A aranha Nephilingis cruentata, popularmente conhecida como maria-bola, chama a atenção por ser consideravelmente grande e ter cores exuberantes. Ela está presente em várias áreas da cidade de São Paulo, desde prédios em construção até o fundo do Pavilhão da Bienal, no Parque do Ibirapuera.
Apesar do físico avantajado, o animal é inofensivo para os humanos. Mais do que isso, pode ser uma grande ajuda no controle de doenças. Isso porque pesquisadores do Instituto Butantan, órgão ligado à Secretaria de Estado da Saúde (SES), mostraram em estudo publicado na Scientific Reports que moléculas presentes na aranha com potencial inibidor de enzimas podem ser usadas no desenvolvimento de novos fármacos e inseticidas capazes de controlar insetos como o Aedes aegypti, mosquito transmissor de doenças como dengue, Zika e chikungunya.
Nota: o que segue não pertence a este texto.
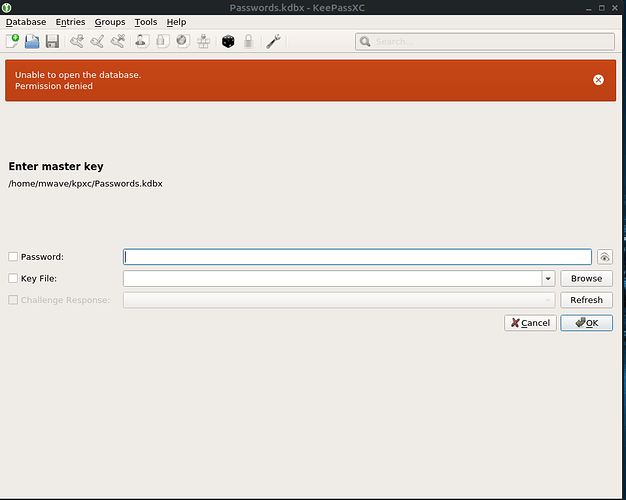The height and width of the screenshot is (500, 626).
Task: Open Settings via the wrench icon
Action: pos(273,41)
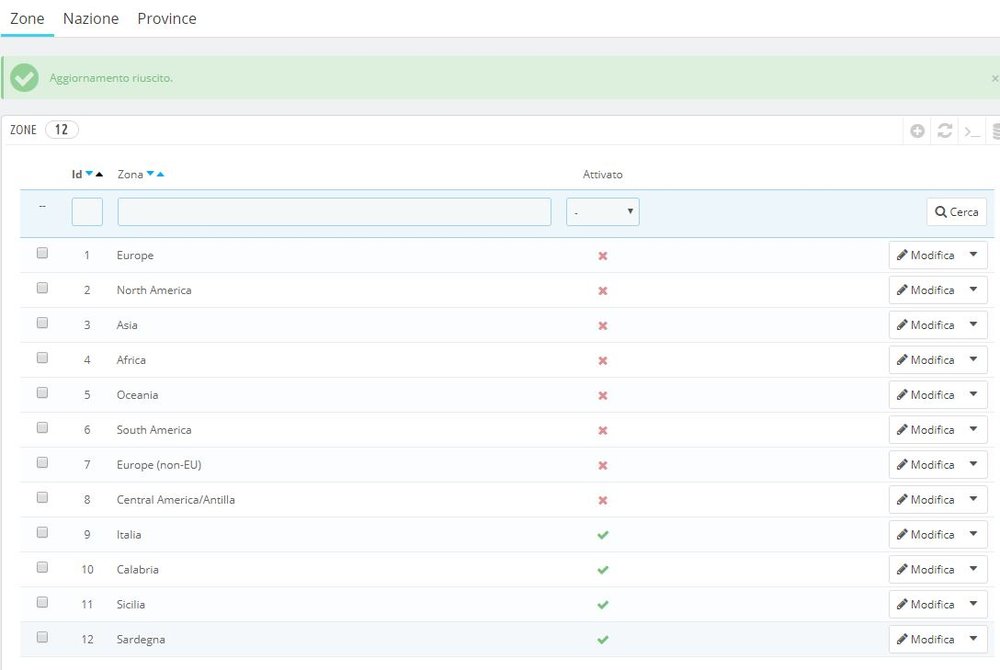Tick the checkbox for Calabria

(x=42, y=567)
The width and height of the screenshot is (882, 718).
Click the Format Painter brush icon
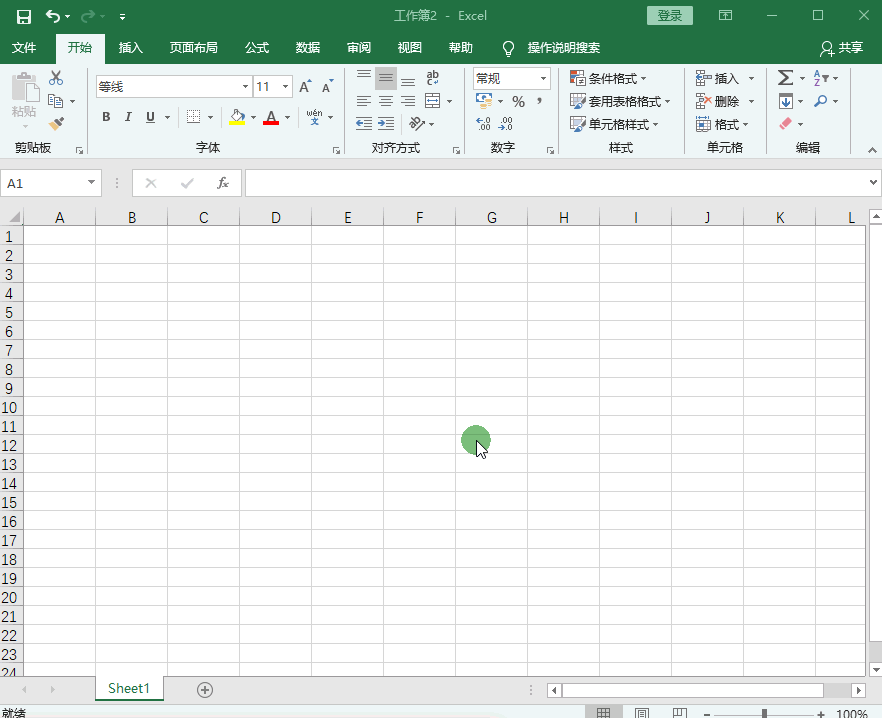click(x=56, y=123)
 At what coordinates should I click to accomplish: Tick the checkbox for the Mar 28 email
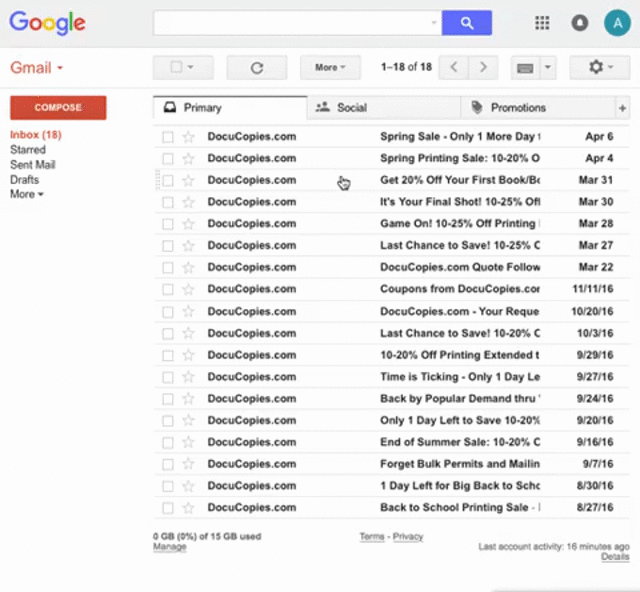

Para entender a pesquisa, é possível fazer um paralelo com o que acontece no sistema digestivo dos humanos. Antes de ingerir alguns alimentos, cozinhamos os ingredientes com a finalidade de eliminar inibidores e proteínas que não seriam facilmente digeridas pelo organismo. Grande parte dos seres vivos possui inibidores de enzimas, mas esse processo de preparar os alimentos ajuda nossa espécie a comer em maior quantidade e variedade.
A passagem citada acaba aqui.